Утром разразился гром, несмотря на яркое солнце за окном. Владимир Юрьевич, зайдя к Але предупредить, что уходит на работу, обнаружил альбом.
– Что это? – спросил он голосом, интонация которого не предвещали ничего хорошего.
– Фотоальбом, – ответила Аля и натянула одеяло на пол-лица, оставив только глаза.
– Значит, ты прихватила его из квартиры Кудриных? Это за ним ты лезла? Что молчишь? Отвечай, когда тебя спрашивают!
– Володя, чего ты так нервничаешь? Да, я взяла альбом, случайно. Чтобы искать Димку, нужна его фотография…
– Что ты собираешься делать? – тихо, но зловеще спросил Гришаков.
– В настоящий момент я хочу встать с кровати, пойти в ванную, принять душ, почистить зубы, – рассердилась Аля. – А ты стоишь тут, как столб фонарный! Потом я хочу выпить чашечку кофе и съездить домой. Мне можно домой? Или я теперь должна быть под твоим зорким оком всё время?
– Да, должна! Домой поедешь с Ермаковым, возьмёшь необходимые вещи и вернёшься назад.

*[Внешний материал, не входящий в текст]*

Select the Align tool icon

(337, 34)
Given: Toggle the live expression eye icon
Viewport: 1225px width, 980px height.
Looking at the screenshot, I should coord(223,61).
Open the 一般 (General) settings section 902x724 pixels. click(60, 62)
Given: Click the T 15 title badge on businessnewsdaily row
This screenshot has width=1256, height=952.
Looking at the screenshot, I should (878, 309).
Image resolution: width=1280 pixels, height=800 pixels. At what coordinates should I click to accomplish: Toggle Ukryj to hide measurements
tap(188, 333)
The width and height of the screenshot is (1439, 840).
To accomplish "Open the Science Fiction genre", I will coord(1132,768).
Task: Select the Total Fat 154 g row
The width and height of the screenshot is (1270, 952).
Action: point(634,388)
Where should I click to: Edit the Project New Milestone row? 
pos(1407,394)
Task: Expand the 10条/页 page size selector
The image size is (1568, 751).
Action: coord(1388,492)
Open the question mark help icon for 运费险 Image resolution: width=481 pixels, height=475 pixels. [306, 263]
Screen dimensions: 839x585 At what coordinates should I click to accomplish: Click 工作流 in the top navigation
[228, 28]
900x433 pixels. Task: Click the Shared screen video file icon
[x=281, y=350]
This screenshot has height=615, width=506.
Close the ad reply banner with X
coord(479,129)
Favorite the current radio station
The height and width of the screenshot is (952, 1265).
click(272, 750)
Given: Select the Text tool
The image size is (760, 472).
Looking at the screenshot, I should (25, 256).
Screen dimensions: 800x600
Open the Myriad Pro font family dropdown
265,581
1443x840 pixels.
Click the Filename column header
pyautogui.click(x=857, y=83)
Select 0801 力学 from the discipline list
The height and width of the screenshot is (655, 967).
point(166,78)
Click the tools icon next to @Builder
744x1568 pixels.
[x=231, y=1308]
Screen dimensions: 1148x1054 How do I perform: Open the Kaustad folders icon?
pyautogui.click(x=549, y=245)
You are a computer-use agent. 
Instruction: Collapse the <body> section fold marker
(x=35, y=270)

– Час от часу не легче! – возмутилась Аля. – Буду делать, что хочу, а если будете меня преследовать, напишу на вас анонимку Тихонову. Скажу, что ко мне пристаете, – Аля замолчала и боязливо посмотрела на Владимира Юрьевича. Его глаза метали молнии, с губ готов был сорваться гром. Аля вздохнула и тихо закончила:
– Как к женщине пристаете…
– Что?! – взревел Гришаков. – Ты меня шантажировать решила?! А ну, собирайся!
– Куда? Ещё рано, сегодня же воскресенье.
– В тюрьму, голубушка! Надо было тебя ещё вчера посадить в КПЗ, да пожалел, думал, поймёшь, одумаешься.
– Володя…
– Я тебе сейчас не Володя, а майор Гришаков, а ты для меня – гражданка Голубева, подозреваемая номер один в убийстве женщины. Не забудь и кражу личного имущества Кудриных…
– Неправда, я у них ничего не брала, – тихо возразила Аля.
– А альбом? Они тебе его сами подарили? Молчишь?!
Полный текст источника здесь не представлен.